O reconhecimento de seus novos limites torna-se, portanto, uma forma
importante de atenuar as pressões a que estarão submetidos, não só
esses dois povos, mas também os recursos da fauna e flora, plenamente
conservados nas cabeceiras do rio Gregório. Ambos, segundo a lei e o
bom senso, devem ser protegidos pelos governos federal e estadual.

Retomada cultural, planos de futuro

Um outro motivo importante deve ser levado em conta para essa nova
definição da terra indígena: os processos de retomada cultural
protagonizados pelos Yawanawá e Katukina. Tais processos movem, hoje,
tanto estes quanto outros povos no Acre, que pelejam para o
fortalecimento de suas identidades étnicas, que nem o cativeiro dos
patrões seringalistas, as missões religiosas e os processos econômicos
liberais conseguiram diluir.

As contingências históricas do passado exigiram que os Yawanawá
tecessem estratégicas relações de parcerias com setores da sociedade
civil, com órgãos governamentais e empresas nacionais e
internacionais. Parcerias essas que se mostraram bem sucedidas, pois
atualmente garantem aos Yawanawá, e às suas organizações, certa
autonomia econômica e reconhecimento político.

Por todos os motivos já apontados -reparação, proteção, conservação e
justiça-, defender a revisão de limites é defender também as culturas
dos Yawanawá e Katukina, pois o território constitui para estes povos
algo além do espaço de reprodução física e econômica, ou mesmo das
relações sociais. É também o lugar onde são atualizados o imaginário
mitológico e praticados seus atos religiosos.
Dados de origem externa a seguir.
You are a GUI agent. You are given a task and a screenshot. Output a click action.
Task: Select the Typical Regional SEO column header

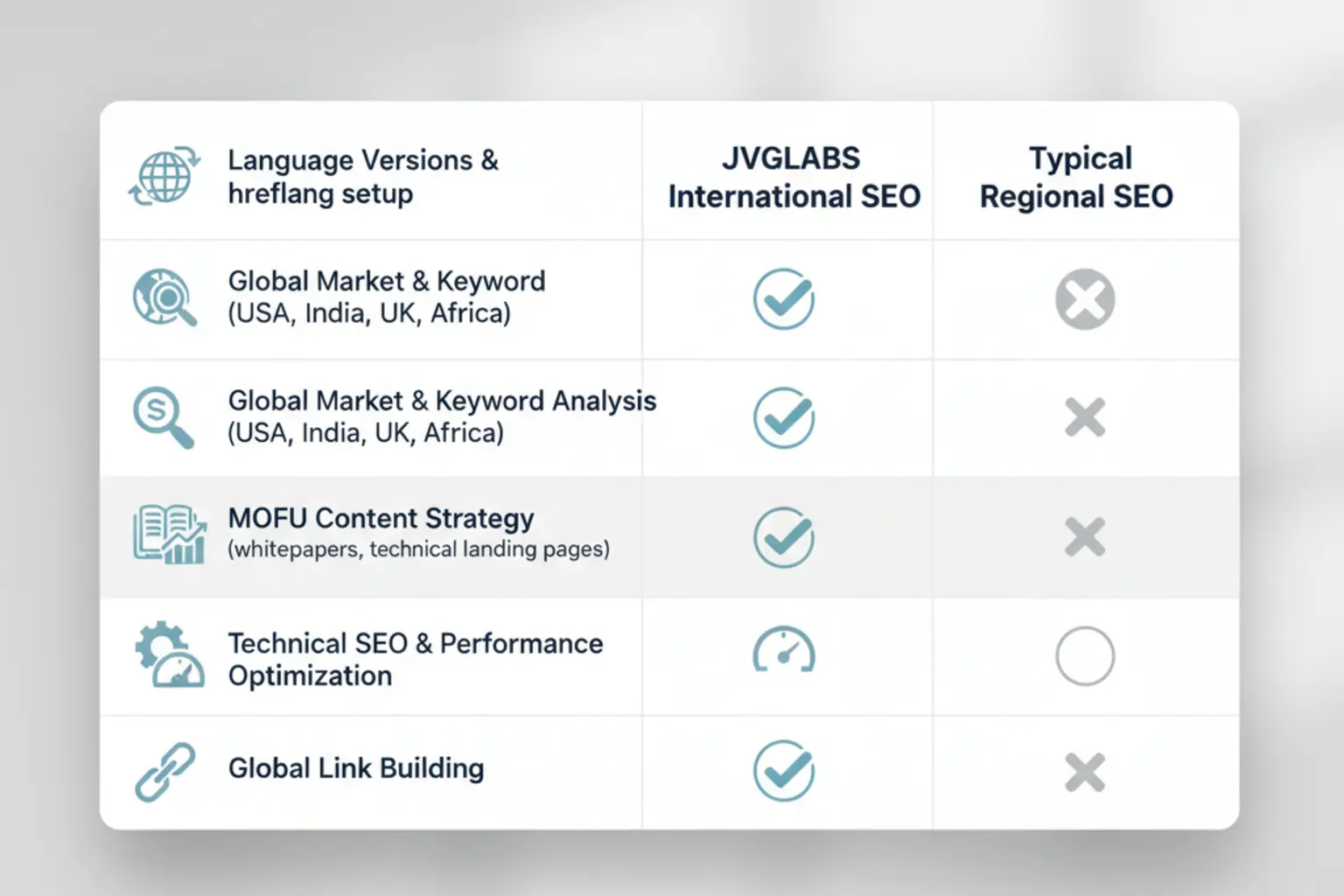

Por fim, aproveito para solicitar, publicamente, às instâncias
responsáveis na FUNAI, que agilizem a análise do "Relatório de Revisão
de Limites da TI Rio Gregório". Suas ponderações são hoje essenciais
para submeter o relatório à aprovação da presidência da FUNAI e para a
publicação de seu resumo e mapa no Diário Oficial da União. Essas
medidas são de fundamental importância para que os povos Yawanawá e
Katukina possam continuar a enfrentar, com segurança e autonomia, os
novos tempos marcados pelo avanço da pavimentação da BR-364.